Former dissident posts database
Just like the GDR archive, documents in the Czech archive would stretch over many kilometers
Stanislav Penc is a former dissident who lives in seclusion on a goat farm 80 kilometers outside Prague. He's on a one-man mission to break what he calls the Institute's monopoly on the past. In the late 1980s, the StB started building a computerized database to keep track of its files. Penc says he received a copy of the database by e-mail from Jan Langos, the first director of the equivalent institute in Slovakia, before his death in 2005. Penc says he twice asked the Institute to put the database online as a research tool to help people find the files they were looking for. The Institute refused. So early in July, he did it himself.
"So far, my website has been accessed by 400,000 people," Penc told Deutsche Welle. "In the first few days, I was bombarded with e-mails and phone calls from people who said they had no idea the secret police had a file on them until they checked my site.”
Penc's website is straightforward and user-friendly. Enter a name in the database, and the system gives you a list of all the StB files on that person. You can't view the file's contents, but armed with a reference number, you can go to the archives and request to see it.

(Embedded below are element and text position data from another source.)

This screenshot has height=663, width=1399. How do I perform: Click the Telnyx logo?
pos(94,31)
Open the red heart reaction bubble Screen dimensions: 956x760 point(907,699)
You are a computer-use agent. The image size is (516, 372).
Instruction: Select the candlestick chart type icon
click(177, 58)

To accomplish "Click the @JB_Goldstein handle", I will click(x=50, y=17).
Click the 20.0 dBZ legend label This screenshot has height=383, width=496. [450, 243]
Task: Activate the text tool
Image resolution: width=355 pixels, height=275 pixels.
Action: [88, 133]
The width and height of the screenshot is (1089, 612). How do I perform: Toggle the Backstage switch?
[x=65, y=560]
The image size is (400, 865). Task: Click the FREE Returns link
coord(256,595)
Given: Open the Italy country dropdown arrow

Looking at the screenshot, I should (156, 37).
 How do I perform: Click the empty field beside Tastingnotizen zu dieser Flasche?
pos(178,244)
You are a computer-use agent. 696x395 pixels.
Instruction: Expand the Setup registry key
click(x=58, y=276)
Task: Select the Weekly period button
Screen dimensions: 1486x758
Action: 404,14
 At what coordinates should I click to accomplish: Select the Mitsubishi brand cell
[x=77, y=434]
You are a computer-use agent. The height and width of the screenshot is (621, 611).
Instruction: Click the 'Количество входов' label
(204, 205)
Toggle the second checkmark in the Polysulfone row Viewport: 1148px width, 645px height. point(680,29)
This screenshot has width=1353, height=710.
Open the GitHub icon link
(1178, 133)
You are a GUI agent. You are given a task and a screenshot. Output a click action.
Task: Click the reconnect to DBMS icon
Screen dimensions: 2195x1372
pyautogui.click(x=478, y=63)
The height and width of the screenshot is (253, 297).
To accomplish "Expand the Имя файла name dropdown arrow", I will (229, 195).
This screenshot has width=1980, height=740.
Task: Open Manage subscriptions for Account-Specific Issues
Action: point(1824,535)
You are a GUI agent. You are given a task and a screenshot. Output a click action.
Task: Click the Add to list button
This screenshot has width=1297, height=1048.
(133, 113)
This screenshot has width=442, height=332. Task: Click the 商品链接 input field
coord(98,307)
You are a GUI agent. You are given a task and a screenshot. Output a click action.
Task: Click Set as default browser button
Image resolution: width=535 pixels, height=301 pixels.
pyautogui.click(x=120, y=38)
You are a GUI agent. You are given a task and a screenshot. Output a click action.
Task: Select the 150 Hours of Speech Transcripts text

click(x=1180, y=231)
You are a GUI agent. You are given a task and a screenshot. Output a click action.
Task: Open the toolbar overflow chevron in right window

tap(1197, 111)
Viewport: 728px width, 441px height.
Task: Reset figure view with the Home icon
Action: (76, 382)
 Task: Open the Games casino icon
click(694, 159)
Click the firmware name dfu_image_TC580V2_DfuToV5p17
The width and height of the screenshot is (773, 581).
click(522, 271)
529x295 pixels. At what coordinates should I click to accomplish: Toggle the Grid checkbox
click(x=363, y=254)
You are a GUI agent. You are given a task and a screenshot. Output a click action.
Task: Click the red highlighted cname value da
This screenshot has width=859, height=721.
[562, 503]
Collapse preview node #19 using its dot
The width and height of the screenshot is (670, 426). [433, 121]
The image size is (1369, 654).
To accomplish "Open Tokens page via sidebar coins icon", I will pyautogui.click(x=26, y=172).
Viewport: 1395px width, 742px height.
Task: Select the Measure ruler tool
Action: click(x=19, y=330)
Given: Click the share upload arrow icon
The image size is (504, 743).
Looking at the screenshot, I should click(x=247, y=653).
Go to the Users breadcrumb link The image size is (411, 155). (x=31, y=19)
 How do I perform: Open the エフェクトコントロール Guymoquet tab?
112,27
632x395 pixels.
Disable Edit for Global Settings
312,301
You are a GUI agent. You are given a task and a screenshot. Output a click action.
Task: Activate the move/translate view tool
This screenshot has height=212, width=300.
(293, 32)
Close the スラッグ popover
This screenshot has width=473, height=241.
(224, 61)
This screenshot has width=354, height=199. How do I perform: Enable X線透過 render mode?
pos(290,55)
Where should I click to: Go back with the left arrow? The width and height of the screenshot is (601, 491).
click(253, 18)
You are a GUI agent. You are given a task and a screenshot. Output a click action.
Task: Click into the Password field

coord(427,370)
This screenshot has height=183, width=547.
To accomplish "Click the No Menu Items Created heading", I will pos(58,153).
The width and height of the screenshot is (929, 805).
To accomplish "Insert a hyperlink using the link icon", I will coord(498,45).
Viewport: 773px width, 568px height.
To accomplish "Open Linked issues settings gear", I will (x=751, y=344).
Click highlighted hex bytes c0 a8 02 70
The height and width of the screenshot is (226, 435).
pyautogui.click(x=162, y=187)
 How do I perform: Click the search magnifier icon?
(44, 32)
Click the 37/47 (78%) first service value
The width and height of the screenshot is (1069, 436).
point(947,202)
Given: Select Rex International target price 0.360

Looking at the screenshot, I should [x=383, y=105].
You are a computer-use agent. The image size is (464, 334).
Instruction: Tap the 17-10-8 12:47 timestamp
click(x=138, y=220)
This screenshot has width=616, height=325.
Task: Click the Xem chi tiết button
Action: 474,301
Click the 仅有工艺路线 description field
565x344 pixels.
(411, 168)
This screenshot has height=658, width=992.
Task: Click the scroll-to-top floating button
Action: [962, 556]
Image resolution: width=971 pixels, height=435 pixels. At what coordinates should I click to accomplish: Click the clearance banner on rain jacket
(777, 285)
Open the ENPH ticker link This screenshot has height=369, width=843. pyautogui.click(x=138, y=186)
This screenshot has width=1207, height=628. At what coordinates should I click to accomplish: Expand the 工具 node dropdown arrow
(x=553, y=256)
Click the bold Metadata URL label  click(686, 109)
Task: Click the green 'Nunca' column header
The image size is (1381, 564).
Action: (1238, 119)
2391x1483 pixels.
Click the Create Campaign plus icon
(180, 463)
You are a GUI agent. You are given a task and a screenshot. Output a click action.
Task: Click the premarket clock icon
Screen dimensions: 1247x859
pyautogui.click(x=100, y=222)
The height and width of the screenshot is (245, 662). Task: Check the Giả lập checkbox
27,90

"There are a lot of politicians - and also a lot of historians working at the Institute - who like to claim that, 20 years after the revolution, only a small minority of Czechs are actually interested in the history of the communist period," Penc says. "I think 400,000 people are enough to prove them wrong."
Database contains mistakes, agency says
The Institute doesn't question the authenticity of the database. But it does question its reliability, which is why it's refused to put it online. The database was compiled by StB employees, some of whom were brought out of retirement to carry out the laborious task of copying the existing paper reference system onto rudimentary 1980s computers. Those workers, says the Institute, made a lot of mistakes. But most importantly, what the database doesn't tell you is whether the person was an agent, an informer, or simply someone of interest to the StB. And that, says the body's director Pavel Zacek, is causing a great deal of confusion.
"Some people don't know what it means when they see that there is information about them, so that's a problem," Zacek says. "(Penc) published everything - even information about the activities of the Czechoslovak security services after 1990. He published information about foreigners, which we cannot by law publish. But he did it, and it's a problem, not for us, but for him."
Czech society has undergone a huge transformation in the past two decades, and most people today have far more mundane concerns. But the row over Stanislav Penc and his amateur StB database has reopened a lot of old wounds. It has proved, perhaps, that in a former totalitarian country, the past is never very far behind.